Doorgaan naar inhoud

Doorgaan naar inhoudsopgave

Parfum door de eeuwen heen

Parfum door de eeuwen heen

Parfum door de eeuwen heen

DOOR EEN ONTWAAKT!-MEDEWERKER IN MEXICO

Parfum heeft een zeer lange geschiedenis. Men denkt dat primitieve parfumerie begon met het branden van gommen en harsen als wierook bij religieuze ceremoniën. Het woord „parfum” komt dan ook van het Latijnse per fumum, wat „door rook heen” betekent. Een vroeg bewijs voor het gebruik van parfum stamt uit Egypte. Toen het graf van farao Toetanchamon werd geopend, werden er ruim 3000 kruiken parfum aangetroffen die na meer dan dertig eeuwen nog iets van hun geur hadden behouden!

» **Gegevens**:
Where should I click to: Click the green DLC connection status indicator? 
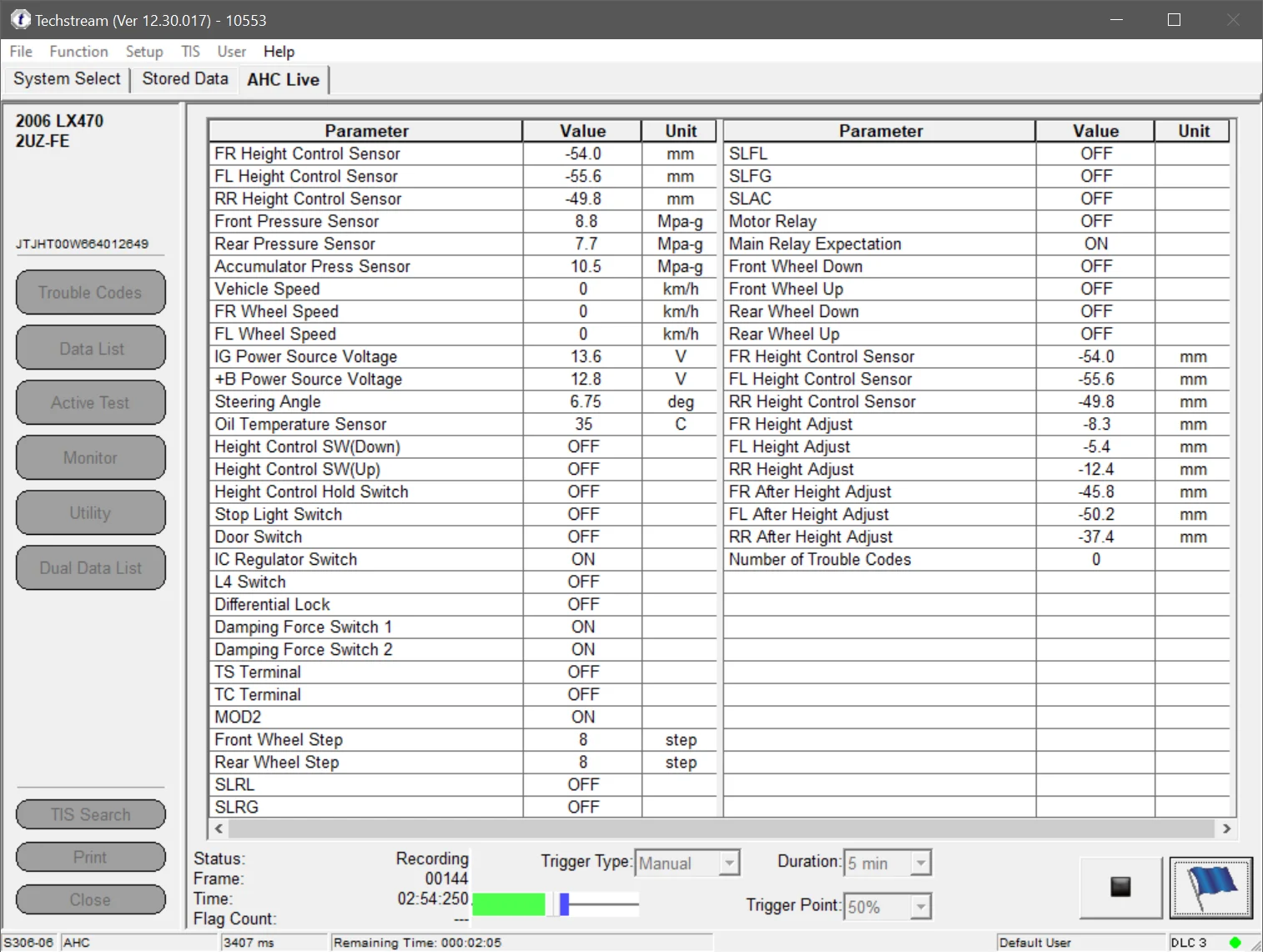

...

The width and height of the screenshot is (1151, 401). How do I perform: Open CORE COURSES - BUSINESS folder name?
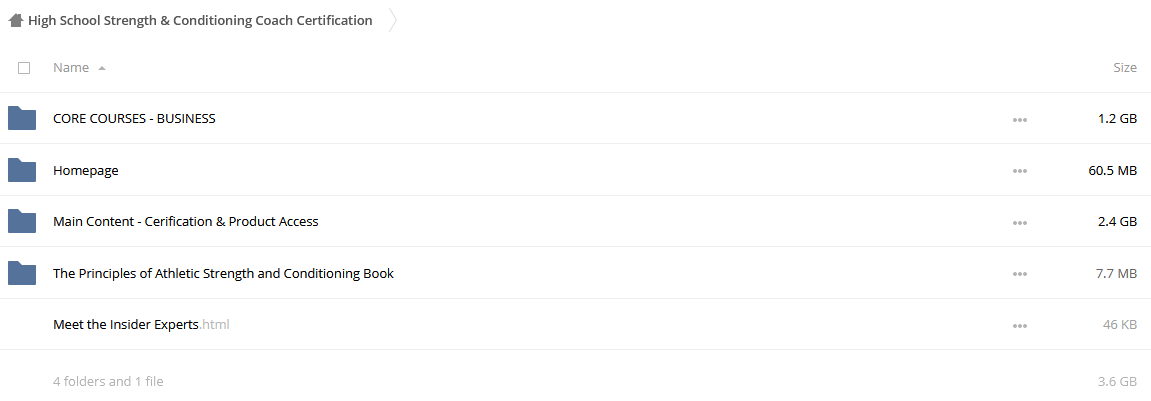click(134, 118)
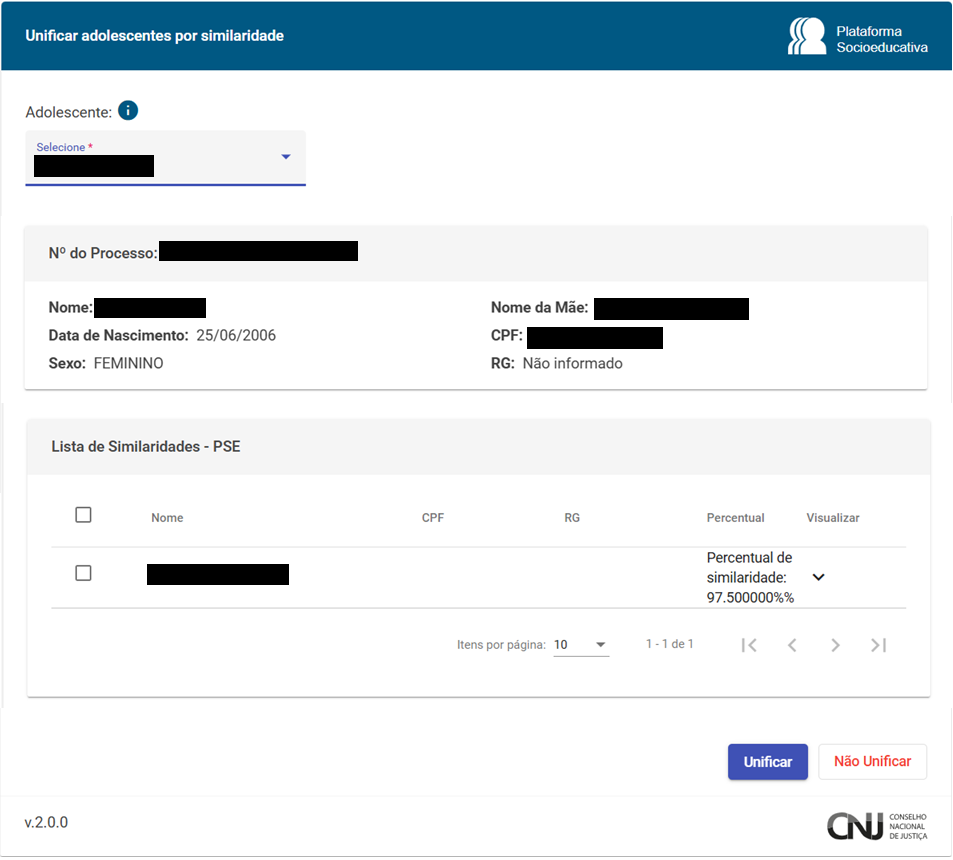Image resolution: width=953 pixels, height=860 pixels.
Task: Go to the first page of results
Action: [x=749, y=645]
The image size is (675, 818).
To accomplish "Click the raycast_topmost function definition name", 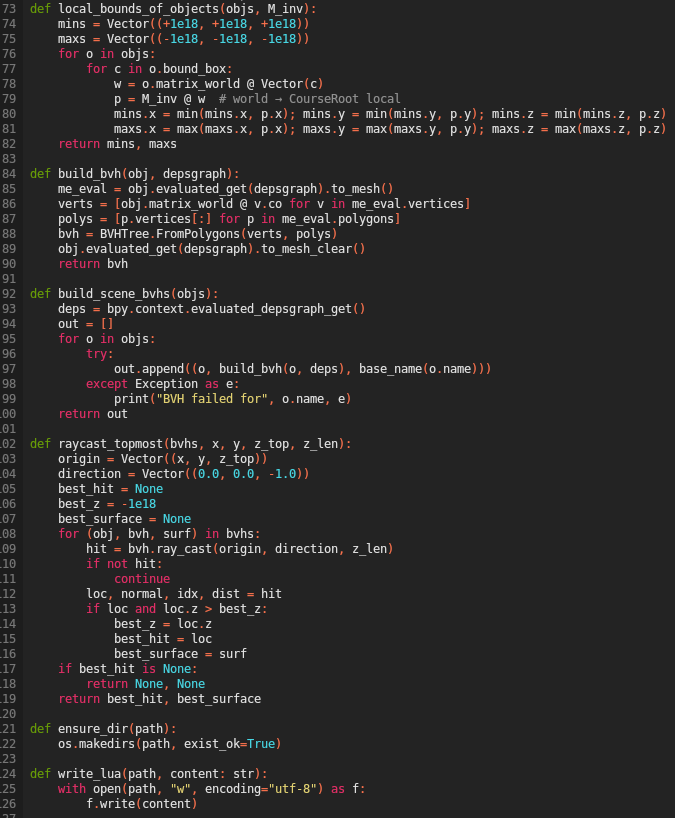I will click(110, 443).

» **Opdracht A**: Hoeveel kruiken parfum trof men volgens het fragment over parfum aan in het graf van farao Toetanchamon?
» **Opdracht B**: Vertaal deze zin uit het fragment over parfum naar het Engels: "Het woord „parfum” komt dan ook van het Latijnse per fumum, wat „door rook heen” betekent."
» **Opdracht C**: Schrijf het fragment over de geschiedenis van parfum verder vanaf de laatste zin.

» **Jouw antwoord A**: Ruim 3000 kruiken.

» **Jouw antwoord B**: The word "perfume" therefore comes from the Latin per fumum, which means "through smoke."

» **Jouw antwoord C**:
Vijftienhonderd jaar voor onze jaartelling behoorden „welriekende stoffen van de uitgelezenste soort” tot de ingrediënten van het door God gegeven recept voor de heilige zalfolie die door Israëlitische priesters werd gebruikt (Exodus 30:23-33). Welriekende zalven werden door de Hebreeën gebruikt voor cosmetische en medicinale doeleinden, alsook om overledenen voor de begrafenis voor te bereiden — waarbij ze ongetwijfeld als ontsmettingsmiddel en reukverdrijver dienden. Vrouwen namen bijvoorbeeld specerijen en welriekende oliën mee naar Jezus’ graf om voor zijn lichaam te gebruiken (Lukas 23:56; 24:1). In het huis van een Israëliet werd het als een daad van gastvrijheid bezien om de voeten van een gast met welriekende olie in te wrijven. — Lukas 7:37-46.

In de eerste eeuw verbruikte Rome naar verluidt zo’n 2800 ton geurige hars en 550 ton mirre per jaar. Zulke aromatische bestanddelen werden als geschenk naar het kind Jezus gebracht (Mattheüs 2:1, 11). Men zegt dat de Romeinse keizer Nero in 54 G.T. het equivalent van € 110.000 uitgaf aan parfum voor een feest. Buizen die in zijn eetzalen waren verborgen, verstoven nevels van geparfumeerd water over de gasten heen. Vanaf de zevende eeuw maakten de Chinezen gebruik van geuren, waaronder reukzakjes. In de Middeleeuwen werden parfums, in het bijzonder rozengeuren, in de islamitische cultuur gebruikt.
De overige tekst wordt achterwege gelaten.